YOUR GOAL >> Copy every record that appears below, exactly as it stands.

SUPPLIED ENTRIES >>
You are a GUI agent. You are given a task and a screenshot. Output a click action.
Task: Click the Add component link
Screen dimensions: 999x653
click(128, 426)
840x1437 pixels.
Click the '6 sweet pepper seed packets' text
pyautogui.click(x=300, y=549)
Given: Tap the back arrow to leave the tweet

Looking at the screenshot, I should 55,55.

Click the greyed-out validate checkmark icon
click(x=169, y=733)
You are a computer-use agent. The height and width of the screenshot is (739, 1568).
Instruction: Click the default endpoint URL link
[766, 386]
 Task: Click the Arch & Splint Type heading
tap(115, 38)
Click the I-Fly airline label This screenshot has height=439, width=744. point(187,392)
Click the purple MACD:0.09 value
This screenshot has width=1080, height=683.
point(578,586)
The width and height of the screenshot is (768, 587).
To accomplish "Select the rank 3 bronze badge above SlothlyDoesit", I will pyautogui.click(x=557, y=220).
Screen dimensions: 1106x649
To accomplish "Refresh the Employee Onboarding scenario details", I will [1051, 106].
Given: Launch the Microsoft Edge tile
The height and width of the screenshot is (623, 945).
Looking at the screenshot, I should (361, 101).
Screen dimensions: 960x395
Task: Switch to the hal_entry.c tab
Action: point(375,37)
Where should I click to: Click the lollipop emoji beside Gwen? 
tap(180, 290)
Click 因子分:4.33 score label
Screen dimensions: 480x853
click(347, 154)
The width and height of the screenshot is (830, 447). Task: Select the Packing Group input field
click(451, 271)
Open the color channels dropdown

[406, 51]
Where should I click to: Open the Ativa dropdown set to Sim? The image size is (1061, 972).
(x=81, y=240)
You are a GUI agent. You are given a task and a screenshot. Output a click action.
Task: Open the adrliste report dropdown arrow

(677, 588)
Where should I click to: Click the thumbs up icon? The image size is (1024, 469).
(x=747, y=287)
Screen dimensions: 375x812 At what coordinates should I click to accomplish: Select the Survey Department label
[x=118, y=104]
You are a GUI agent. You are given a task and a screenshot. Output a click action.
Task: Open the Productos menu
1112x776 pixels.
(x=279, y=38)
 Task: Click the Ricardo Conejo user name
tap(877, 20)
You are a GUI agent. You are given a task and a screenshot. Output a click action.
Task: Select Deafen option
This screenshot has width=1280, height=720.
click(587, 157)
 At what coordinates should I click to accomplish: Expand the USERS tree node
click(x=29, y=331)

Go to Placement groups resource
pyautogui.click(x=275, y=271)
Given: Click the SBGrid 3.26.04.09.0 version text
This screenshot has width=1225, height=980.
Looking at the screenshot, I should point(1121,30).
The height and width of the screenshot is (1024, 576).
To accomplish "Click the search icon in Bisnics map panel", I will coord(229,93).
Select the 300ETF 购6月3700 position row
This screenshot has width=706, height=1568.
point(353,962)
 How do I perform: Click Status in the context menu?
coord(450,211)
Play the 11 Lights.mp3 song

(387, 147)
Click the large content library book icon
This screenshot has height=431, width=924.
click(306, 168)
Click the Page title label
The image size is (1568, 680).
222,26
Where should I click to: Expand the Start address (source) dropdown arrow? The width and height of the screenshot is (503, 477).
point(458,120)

ANSWER SPACE >>
You are a GUI agent. You are given a task and a screenshot. Output a click action.
Task: Click the Add component link
Screen dimensions: 999x653
click(128, 426)
840x1437 pixels.
Click the '6 sweet pepper seed packets' text
pyautogui.click(x=300, y=549)
Given: Tap the back arrow to leave the tweet

Looking at the screenshot, I should 55,55.

Click the greyed-out validate checkmark icon
click(x=169, y=733)
You are a computer-use agent. The height and width of the screenshot is (739, 1568).
Instruction: Click the default endpoint URL link
[766, 386]
 Task: Click the Arch & Splint Type heading
tap(115, 38)
Click the I-Fly airline label This screenshot has height=439, width=744. point(187,392)
Click the purple MACD:0.09 value
This screenshot has width=1080, height=683.
point(578,586)
The width and height of the screenshot is (768, 587).
To accomplish "Select the rank 3 bronze badge above SlothlyDoesit", I will pyautogui.click(x=557, y=220).
Screen dimensions: 1106x649
To accomplish "Refresh the Employee Onboarding scenario details", I will [1051, 106].
Given: Launch the Microsoft Edge tile
The height and width of the screenshot is (623, 945).
Looking at the screenshot, I should (361, 101).
Screen dimensions: 960x395
Task: Switch to the hal_entry.c tab
Action: point(375,37)
Where should I click to: Click the lollipop emoji beside Gwen? 
tap(180, 290)
Click 因子分:4.33 score label
Screen dimensions: 480x853
click(347, 154)
The width and height of the screenshot is (830, 447). Task: Select the Packing Group input field
click(451, 271)
Open the color channels dropdown

[406, 51]
Where should I click to: Open the Ativa dropdown set to Sim? The image size is (1061, 972).
(x=81, y=240)
You are a GUI agent. You are given a task and a screenshot. Output a click action.
Task: Open the adrliste report dropdown arrow

(677, 588)
Where should I click to: Click the thumbs up icon? The image size is (1024, 469).
(x=747, y=287)
Screen dimensions: 375x812 At what coordinates should I click to accomplish: Select the Survey Department label
[x=118, y=104]
You are a GUI agent. You are given a task and a screenshot. Output a click action.
Task: Open the Productos menu
1112x776 pixels.
(x=279, y=38)
 Task: Click the Ricardo Conejo user name
tap(877, 20)
You are a GUI agent. You are given a task and a screenshot. Output a click action.
Task: Select Deafen option
This screenshot has width=1280, height=720.
click(587, 157)
 At what coordinates should I click to accomplish: Expand the USERS tree node
click(x=29, y=331)

Go to Placement groups resource
pyautogui.click(x=275, y=271)
Given: Click the SBGrid 3.26.04.09.0 version text
This screenshot has width=1225, height=980.
Looking at the screenshot, I should point(1121,30).
The height and width of the screenshot is (1024, 576).
To accomplish "Click the search icon in Bisnics map panel", I will coord(229,93).
Select the 300ETF 购6月3700 position row
This screenshot has width=706, height=1568.
point(353,962)
 How do I perform: Click Status in the context menu?
coord(450,211)
Play the 11 Lights.mp3 song

(387, 147)
Click the large content library book icon
This screenshot has height=431, width=924.
click(306, 168)
Click the Page title label
The image size is (1568, 680).
222,26
Where should I click to: Expand the Start address (source) dropdown arrow? The width and height of the screenshot is (503, 477).
point(458,120)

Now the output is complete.